Stories That Stick! Responding to Literature"
This presentation offers strategies to involve all ages of readers through novels or stories. Students involved in the writing process, whether alone or in small groups, can have a richer understanding of literature and an enjoyable, relevant reading experience. Participants will receive ideas easily adaptable to any classroom with a minimum of supplies and preparation.

All Books Are Either Dreams or Swords: Responding to Reading
This presentation offers methods to improve student responses to reading, by using traditional forms, such as the paragraph and the essay, as well as less familiar formats for responding. It includes suggested literary journal responses, major projects, collaborative activities, and assignments that draw upon varied learning styles and multiple intelligences. The objective is to involve students in the reading experience through writing and alternative ways to show knowledge. Ways teachers can adapt activities for other subjects and grade levels will be discussed.

"I Never Thought of It That Way!"
Motivating Students with Reading and Writing Responses
This presentation focuses on engaging readers in meaningful and personal ways in order to facilitate reading comprehension and higher level thinking strategies. Participants will learn techniques to stimulate and build background knowledge and how to utilize an aesthetic stance in writing. In addition, participants will learn how to implement character journals based on current research.

Reading Without Books: The 90% Factor
This presentation explores the nature of reading and the implications for reading instruction at the secondary level in both language arts and content area courses. Most of the reading that students will do after leaving high school will be to gain information. Is our present course of instruction addressing this? Are students as proficient in reading for information in content textbooks as they are in narrative fiction? What about reading from books? This presentation examines the seven organizational patterns for informational texts and how to use the writing process to teach students to become more efficient readers.

"You Bet, They'll Read!"
There is good news about high school students' reading habits. This session will share the results of original teacher research. Students' reading habits, preferences, perceptions will be compared at three times during an elective English class designed to allow students to read self-selected materials-a class in reading for personal pleasure. Connections between reading and writing will be suggested.

Writing across the Curriculum Top

"You Have to WRITE To Learn Social Studies"
Without writing, students can miss out on one of the best ways to develop critical reflection and critical thinking skills. This presentation will inspire educators to improve student learning by teaching writing through social studies. Participants will practice writing activities they can adapt to their own classrooms to connect students to social studies.
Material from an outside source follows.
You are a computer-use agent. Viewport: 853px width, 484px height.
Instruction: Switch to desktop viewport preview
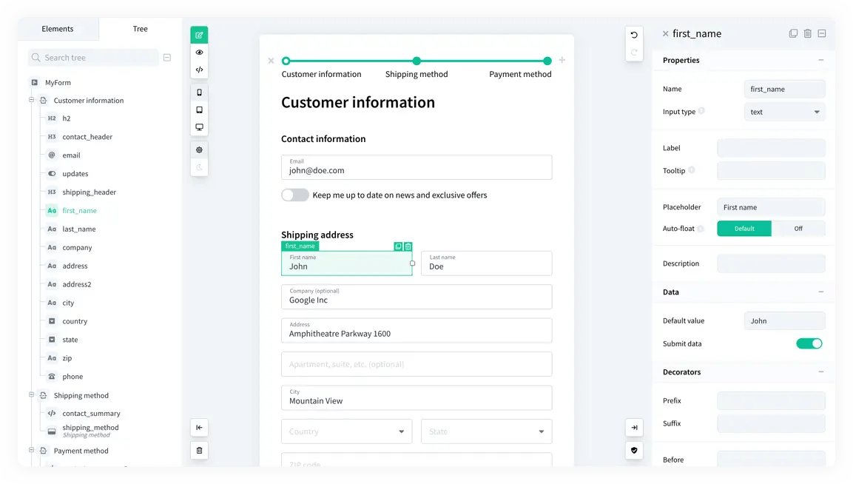pyautogui.click(x=199, y=127)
"Reading and Writing -- the Foundation for Learning Social Studies"
Current research in literacy education stresses the importance of both reading and writing for all ages and subject areas. New concepts and vocabulary can be used creatively in diaries, poetry, diagrams, stories, or graphic organizers. These ideas can be adapted for individual or group activities. Using reading and writing can help lead to deeper learning for the varied learning styles and ability levels found in our classrooms every day.

How to "Get Real" with History!
Make history come alive with art, Character journals, newspaper headlines and other engaging activities. Get out the watercolors and the tabloids! Participants will engage in fun, meaningful activities that promote high level thinking processes and writing skills. Activities will integrate different learning styles and will correlate with PASS skills, National Board Standards and current research.
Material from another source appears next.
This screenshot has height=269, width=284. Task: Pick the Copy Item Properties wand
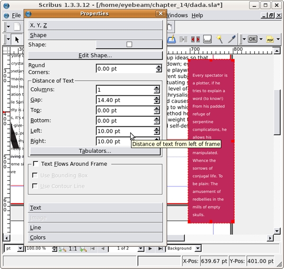(x=220, y=39)
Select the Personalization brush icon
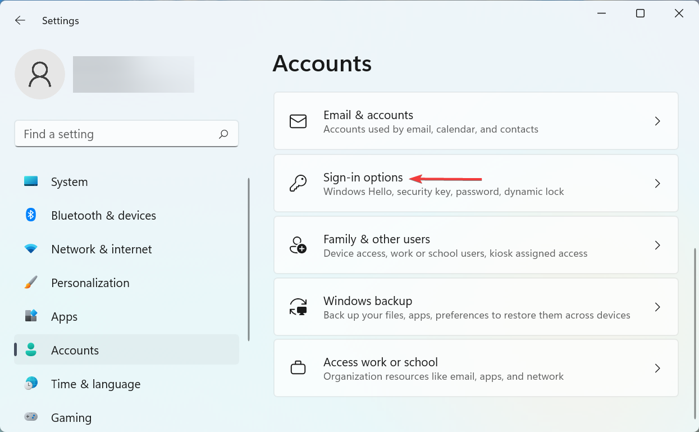The width and height of the screenshot is (699, 432). click(x=30, y=283)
"P.A.S.S.ing Science with Authentic Writing"
Writing is a powerful tool used by all scientists. However, many science teachers claim they do not have enough time to teach writing, so students miss out on opportunities to enhance what they have learned through written practice. This demonstration will explore ways to incorporate writing into the science curriculum while meeting the P.A.S.S. standards and process skills.

"Different Genre Writing within a Science Classroom"
It can be difficult to foster student enthusiasm for writing in a science classroom. Students crave laboratory experiences and hands-on activities but often complain about recording metacognitive process into written form. Strict cookie cutter labs and worksheets requiring the perfect answer are the basis for many students' negative feelings toward science. This presentation will offer some alternative methods of assessing science content knowledge while strengthening creative writing skills. By providing a variety of writing alternatives, students are given an opportunity to become more proficient in communicating their ideas effectively.
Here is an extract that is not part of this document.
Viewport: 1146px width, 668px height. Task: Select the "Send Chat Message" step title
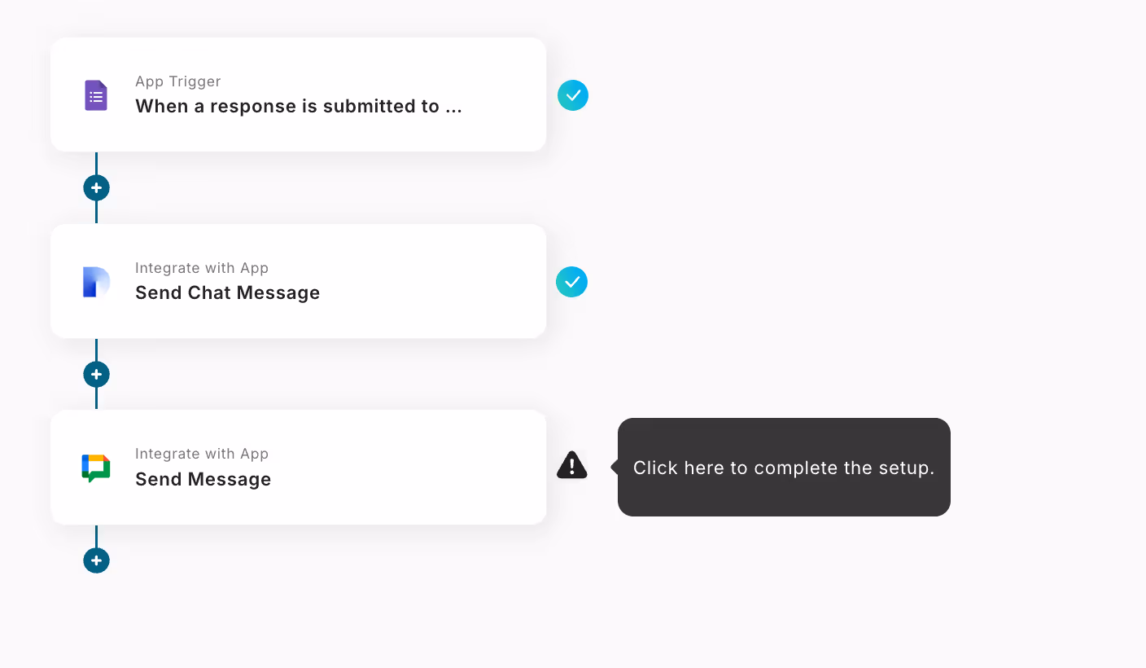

"Writing To Learn the Electives"
In elective classes, students write to learn. They also learn to write more effectively because more teachers expect them to produce more written work. Abraham Lincoln said, "Writing--the art of communicating thoughts to the mind--is the great invention of the world.Great, very great, in enabling us to converse with the dead, the absent, and the unborn, at all distances of time and space, and great not only in its direct benefits, but its great help to all other inventions." Writing empowers students as it helps them learn, discover, and share their knowledge.

This participant-oriented workshop will focus on how to teach writing in the electives using the writing process. Writing exercises and assessment techniques will be shared. Objectives include making students better, more self-reliant writers who use the writing process

"Writing in Math? Exactly!"
Two plus two is four, exactly. A circle is an arrangement of points all equidistant from one point, exactly. The slope of a line is constant, exactly. No question about it, mathematics is an exact study. Since writing is a tool for exactness, then using writing will aid students in being appropriately exact in mathematics. Be careful, though. Exactness can be deadly boring! Balance desires precision with life and creativity. This workshop provides participants with opportunities to engage in hands-on activities, including making graphic organizers, graphing real life applications, and preparing manageable personal time capsules. Creative attention is given to the writing process as a tool for learning in math classes.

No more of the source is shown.